### DATA PROVIDED
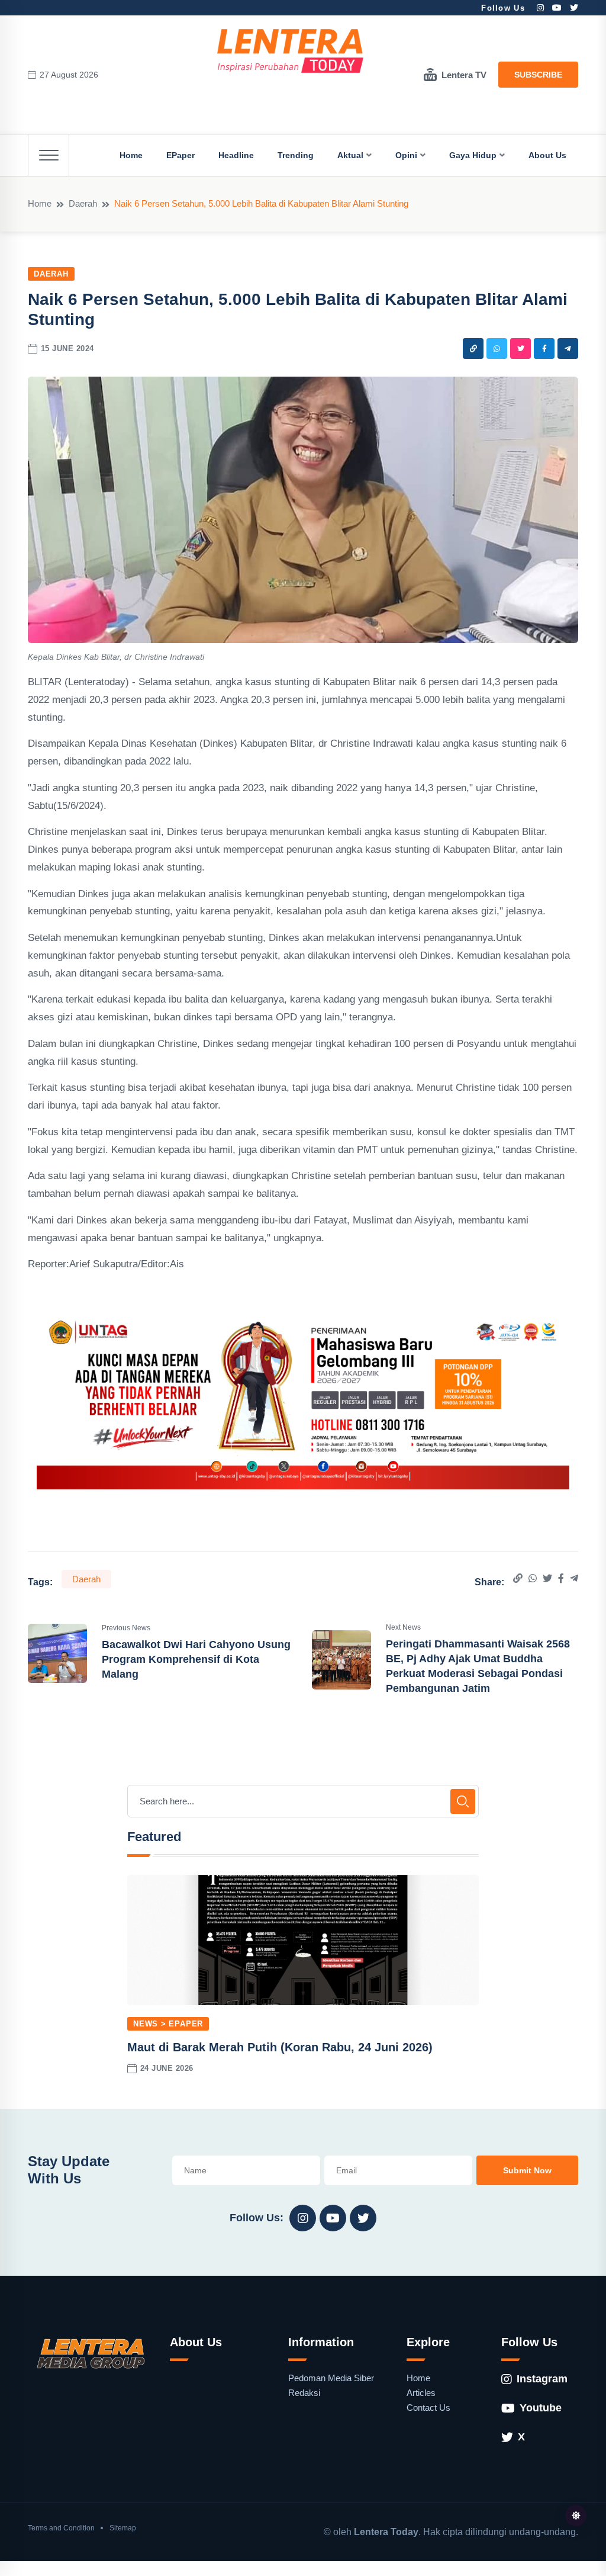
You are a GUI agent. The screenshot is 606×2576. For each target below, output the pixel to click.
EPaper (180, 155)
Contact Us (428, 2407)
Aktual (350, 155)
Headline (236, 155)
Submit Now (527, 2170)
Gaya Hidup (473, 155)
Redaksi (304, 2393)
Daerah (83, 203)
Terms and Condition (61, 2528)
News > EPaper (168, 2023)
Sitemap (122, 2528)
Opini (406, 155)
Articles (421, 2393)
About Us (547, 155)
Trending (296, 155)
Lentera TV (463, 75)
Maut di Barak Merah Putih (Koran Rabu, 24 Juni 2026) (280, 2047)
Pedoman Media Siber (331, 2378)
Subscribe (538, 74)
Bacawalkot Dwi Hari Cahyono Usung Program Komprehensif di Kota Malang (196, 1659)
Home (131, 155)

### EXERCISE BRIEF
Give the entries above again exactly, minus their pictures.

### EXPECTED ANSWER
You are a GUI agent. The screenshot is 606×2576. For each target below, output the pixel to click.
EPaper (180, 155)
Contact Us (428, 2407)
Aktual (350, 155)
Headline (236, 155)
Submit Now (527, 2170)
Gaya Hidup (473, 155)
Redaksi (304, 2393)
Daerah (83, 203)
Terms and Condition (61, 2528)
News > EPaper (168, 2023)
Sitemap (122, 2528)
Opini (406, 155)
Articles (421, 2393)
About Us (547, 155)
Trending (296, 155)
Lentera TV (463, 75)
Maut di Barak Merah Putih (Koran Rabu, 24 Juni 2026) (280, 2047)
Pedoman Media Siber (331, 2378)
Subscribe (538, 74)
Bacawalkot Dwi Hari Cahyono Usung Program Komprehensif di Kota Malang (196, 1659)
Home (131, 155)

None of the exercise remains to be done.